Airbyte incremental sync with incremental deletes

I am having an API with for each model 3 different endpoints:

  • /data.xml Giving back all records until now
  • /updates.xml Giving back all updates since a certain point in time
  • /deletes.xml Giving back all deletes since a certain point in time

What are the best practices setting up an incremental sync in Python knowing the concept of these 3 endpoints. With only updates it was easy, and I could use the incremental sync - deduped history concept I suppose after reading about the sync modes. But how can I implement this if I want to also manage incremental deletes? Or is the only way with this set-up to use a full refresh every time, and incremental isn’t possible?

Or is the idea that I should add another field to the model in the data warehouse, for instance deleted true/false, and handle the “deletes” as an actual update to the records where deleted is set to true?
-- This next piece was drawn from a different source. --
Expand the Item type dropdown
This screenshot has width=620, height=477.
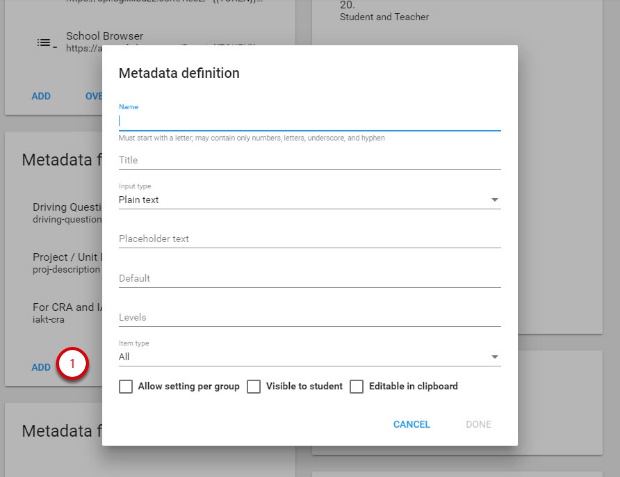[x=309, y=357]
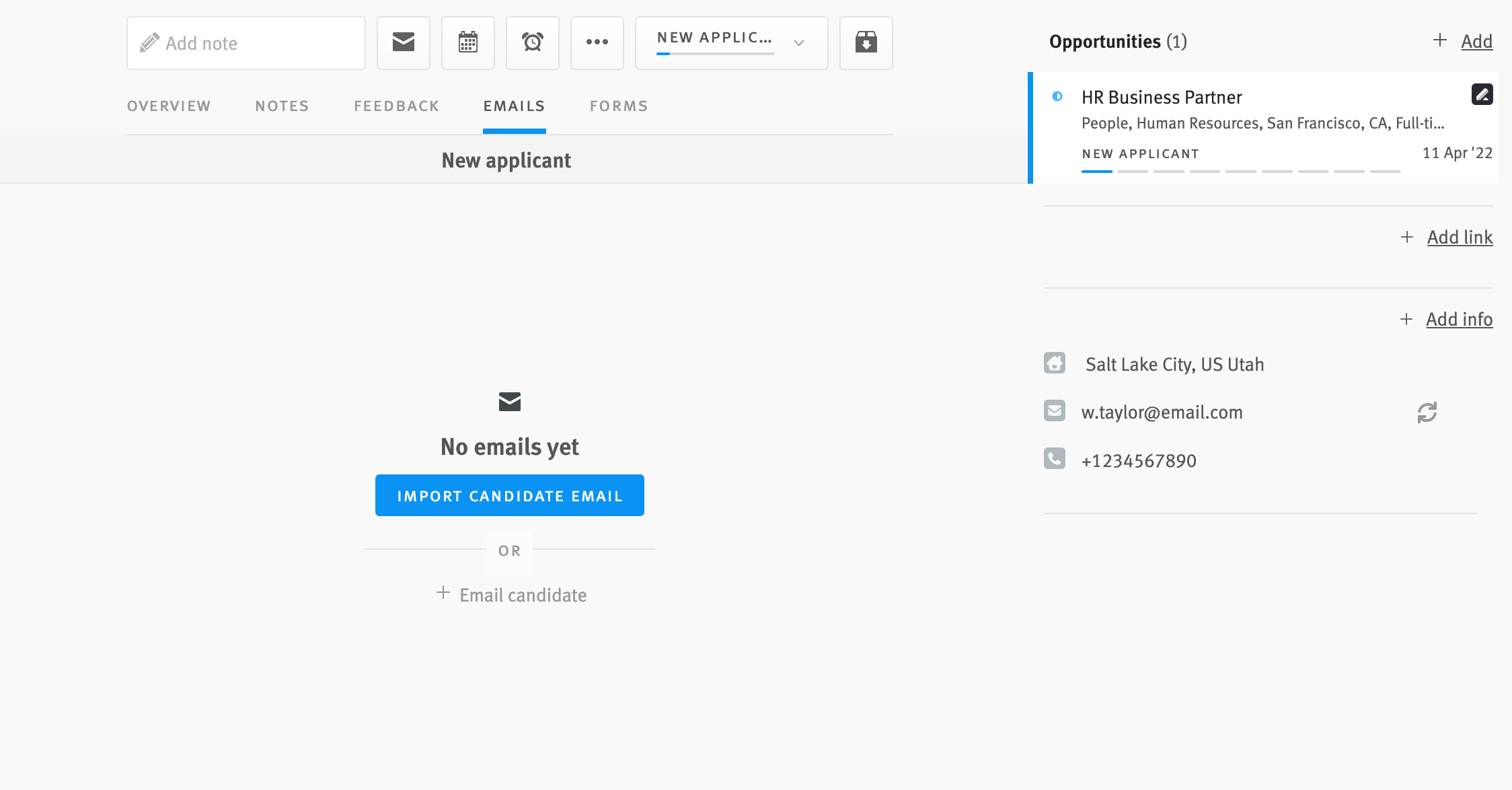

The upside to this is that you still have those records in your data warehouse.Does anyone know any connectors with similar behavior in airbyte (python), would be nice to take a look at an example implementation.

Hey @ramonvermeulen,
Thank you for this great question.
In the context of the development of a new connector here are my guidelines:

  • The source connector should not be aware nor dependent on the data available at the destination. Source and destination must be independent, the source should not read the destination to replicate new date

  • Following ELT (Extract / Load / Transform) principles I would suggest replicating and archiving all the states of a record you can have, giving the responsibility to the data warehouse to represent the latest state of a record.
    For your use case, I believe your XML endpoint can’t be queried for a specific time interval so here’s my suggestion:

  • Declare a full refresh stream for data.xml

  • Declare incremental streams for updates.xml and deletes.xmland drop records whose cursor value are older than the latest cursor value stored in the state object.

  • If the updates.xml gives you the whole state of the record on each update and not only the updated fields:

    • I suggest you build a final table in your data warehouse (outside of Airbyte or with custom DBT transformation with Airbyte): retrieve the latest state of each record with a group by on the record id and use a MAX aggregation on the cursor field + LEFT JOIN with the deletes table on record id.

Let me know if it makes sense for your use case!